Hal Lonas, CTO SMB and consumer at Webroot is aiming to take a bigger share of the backup market later this year. The company, which has been through a couple of ownership disruptions, launches a security-based product based on the technology that its sibling company Carbonite brings.
“This is an enterprise-level solution for the SMB market,” he tells IT Europa. “Ransomware has recently been found disabling the backup process. It may then be weeks or months before the ransomware triggers and all that work is lost; we think we now need to incorporate the same anti-virus type protection into backup. So now we can bring the security world into backup and using the Carbonite products bring it all into the same console. So one example is in endpoint security where malware will try to disable the anti-virus. We have had to be aware of that with Webroot, so that the agent is not disabled. Now we are thinking about backup – where they have not previously felt the need for that sort of protection, so we can bring them together.”
“We are focused on the MSP opportunity and this has not changed following the acquisition by OpenText. We will continue to work on partner programmes and reaching MSPs. You will see the Carbonite backup products appear on the Webroot portfolio later this summer.”
“We are excited about the future – we have been on a good track with security and backup and OpenText wants us to accelerate our plans.”
He is seeing demand for backup across the cloud and SaaS areas, especially in Office 365. That will be the first Carbonite product to appear under the Webroot brand.. “Cloud-based Office 365 will be exciting for the MSPs to take tt customers and is a great opportunity,” he says.
Then he is looking at further Carbonite products to bring in – endpoint backup, integrating the server backup etc– Webroot is working out when to bring these to the MSPs. “And we will be pushing security awareness training especially for those working from home where we have added new measures. For example, we have just added Evasion shield looking at script attacks using macros, PowerShell or Java which have become popular with the bad guys. Customers are already using that against new attacks and we have a roadmap with that capability for later this year.”
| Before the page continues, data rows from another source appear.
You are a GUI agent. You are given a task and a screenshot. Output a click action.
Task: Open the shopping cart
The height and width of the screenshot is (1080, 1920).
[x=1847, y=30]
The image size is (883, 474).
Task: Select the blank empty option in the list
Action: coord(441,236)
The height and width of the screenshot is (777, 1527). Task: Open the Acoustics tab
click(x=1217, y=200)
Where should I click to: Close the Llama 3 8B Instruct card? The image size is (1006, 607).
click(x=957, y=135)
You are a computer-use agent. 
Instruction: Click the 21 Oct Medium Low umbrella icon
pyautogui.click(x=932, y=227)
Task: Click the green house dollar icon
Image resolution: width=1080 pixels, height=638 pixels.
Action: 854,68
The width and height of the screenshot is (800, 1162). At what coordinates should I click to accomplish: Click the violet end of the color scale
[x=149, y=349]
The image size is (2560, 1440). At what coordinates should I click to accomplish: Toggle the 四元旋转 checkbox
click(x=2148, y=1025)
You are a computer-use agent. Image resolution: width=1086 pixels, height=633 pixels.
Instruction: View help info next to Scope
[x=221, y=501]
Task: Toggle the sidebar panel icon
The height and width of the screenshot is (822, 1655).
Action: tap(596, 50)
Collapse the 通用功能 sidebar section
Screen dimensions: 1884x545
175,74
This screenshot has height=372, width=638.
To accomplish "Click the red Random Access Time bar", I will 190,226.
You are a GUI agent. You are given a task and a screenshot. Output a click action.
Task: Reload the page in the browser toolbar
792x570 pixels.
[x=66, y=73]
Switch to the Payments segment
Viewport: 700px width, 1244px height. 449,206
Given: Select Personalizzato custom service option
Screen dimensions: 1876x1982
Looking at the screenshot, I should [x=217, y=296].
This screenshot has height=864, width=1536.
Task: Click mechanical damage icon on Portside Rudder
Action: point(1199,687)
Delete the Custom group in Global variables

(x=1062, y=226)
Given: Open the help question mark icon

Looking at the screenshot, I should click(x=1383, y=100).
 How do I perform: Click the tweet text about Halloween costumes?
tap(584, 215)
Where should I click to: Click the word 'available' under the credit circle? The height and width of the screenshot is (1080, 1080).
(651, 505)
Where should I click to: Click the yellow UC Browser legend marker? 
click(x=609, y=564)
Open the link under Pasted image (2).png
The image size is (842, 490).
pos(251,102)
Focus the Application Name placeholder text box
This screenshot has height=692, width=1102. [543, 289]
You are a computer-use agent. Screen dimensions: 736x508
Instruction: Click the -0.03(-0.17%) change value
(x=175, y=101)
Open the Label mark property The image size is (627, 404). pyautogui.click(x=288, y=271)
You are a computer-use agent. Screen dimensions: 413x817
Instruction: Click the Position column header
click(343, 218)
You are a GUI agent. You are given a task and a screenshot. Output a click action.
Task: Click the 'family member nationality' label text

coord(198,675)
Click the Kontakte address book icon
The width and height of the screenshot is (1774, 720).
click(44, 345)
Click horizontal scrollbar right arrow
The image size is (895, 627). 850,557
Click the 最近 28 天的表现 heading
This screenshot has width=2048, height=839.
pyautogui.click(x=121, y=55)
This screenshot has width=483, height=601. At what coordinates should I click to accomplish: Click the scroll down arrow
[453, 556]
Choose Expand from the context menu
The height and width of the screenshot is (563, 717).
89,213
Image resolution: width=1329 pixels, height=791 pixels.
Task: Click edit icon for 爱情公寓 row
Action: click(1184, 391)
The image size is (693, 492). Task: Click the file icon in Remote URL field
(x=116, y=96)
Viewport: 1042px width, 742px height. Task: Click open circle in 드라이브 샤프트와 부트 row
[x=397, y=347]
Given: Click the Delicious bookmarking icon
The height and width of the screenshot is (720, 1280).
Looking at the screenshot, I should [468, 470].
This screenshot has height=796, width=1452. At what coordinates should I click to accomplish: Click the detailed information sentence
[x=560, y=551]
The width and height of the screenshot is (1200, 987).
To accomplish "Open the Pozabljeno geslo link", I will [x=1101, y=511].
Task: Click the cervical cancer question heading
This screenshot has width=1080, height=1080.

One the current crisis he predicts a busy time ahead: “We’re seeing many businesses able to carry on – small operations, especially in healthcare are starting to re-emerge. But we are seeing a lot of blending of computing assets at home and those provided by the company. We have been working to ensure that all those assets are protected. If data is propagated onto a home device, it needs protection and MSPs are getting that message and promoting it to customers.”
“I think of the transition to home working as a track we were on and one that has jumped forward about five years in one go. This has accelerated and is a permanent change. Some workers will come back to offices, but the work from home idea has seen a seismic shift.”
How does this change Webroot’s plans? The cyberresilience track that Webroot was on has accelerated as well, he says. “When we think of ho we deliver security and data protection, we see a spectrum and layers of security. What we see now is the ability to supply a layered solution with additional layers through the Carbonite backup products on the Webroot platform. We aim for a single deployment, management and monitoring system either with our console or an API, so that whatever happens on the networking or endpoint, or a hardware failure. We aim to absorb that and get the business back up quickly.”
MSPs with any spare time should be looking at the whole area of cyber resilience and concepts of risk. It is a matter of educating and staying aware of how attacks are changing. “Those are what the MSP should be thinking about - and looking at automation so they don’t have to have to do break-fix in this environment, and should not need to become a lot more expert on security. The more that can be done remotely is better for customers, the MSPs and everyone,” he says.
“The way we help the MSPs sell the concept has changed and we are doing a lot more online and to educate them. We are getting out there with messaging around risk and security and Webroot has had a strong brand awareness.- but most MSPs just want to simplify their lives, spending less time fixing problems and automate more so as to increase profitability and grow the business. We have understood that and are set to continue it in the future.”